La pollution thermique
La dégradation de l’énergie entraîne une conséquence commune à toutes les énergies non renouvelables, la pollution thermique. La majeure partie des énergies fossiles que nous utilisons se change en définitive en chaleur. Nous avons vu, par exemple, que le bilan global du fonctionnement d’une voiture consiste en une transformation de l’énergie chimique de l’essence en chaleur cédée à l’environnement. Même si la pollution thermique est trop faible pour influencer le climat, elle peut avoir des effets locaux : une centrale thermique ou nucléaire refroidie par l’eau d’une rivière augmente de façon appréciable la température de cette eau en aval et peut ainsi modifier son équilibre écologique. D’importantes économies pourraient être réalisées en récupérant cette chaleur perdue. La moitié de l’énergie que nous utilisons est en effet destinée au chauffage domestique ou industriel, réalisé à l’aide de charbon, de gaz, de fioul ou d’électricité.
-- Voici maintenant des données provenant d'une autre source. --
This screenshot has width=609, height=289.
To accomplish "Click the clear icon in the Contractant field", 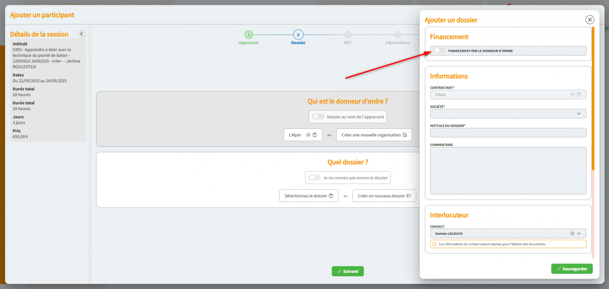I will [x=572, y=95].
Ce type de consommations pourrait être réduit par un meilleur emploi de la chaleur issue des centrales. En fait, la consommation moyenne d’énergie par habitant reflète non seulement un niveau de vie, mais aussi un niveau de gaspillage. Cet exemple illustre un point essentiel : la multiplicité des sources d’énergie répond à la diversité des usages, et une approche globale des problèmes énergétiques est indispensable.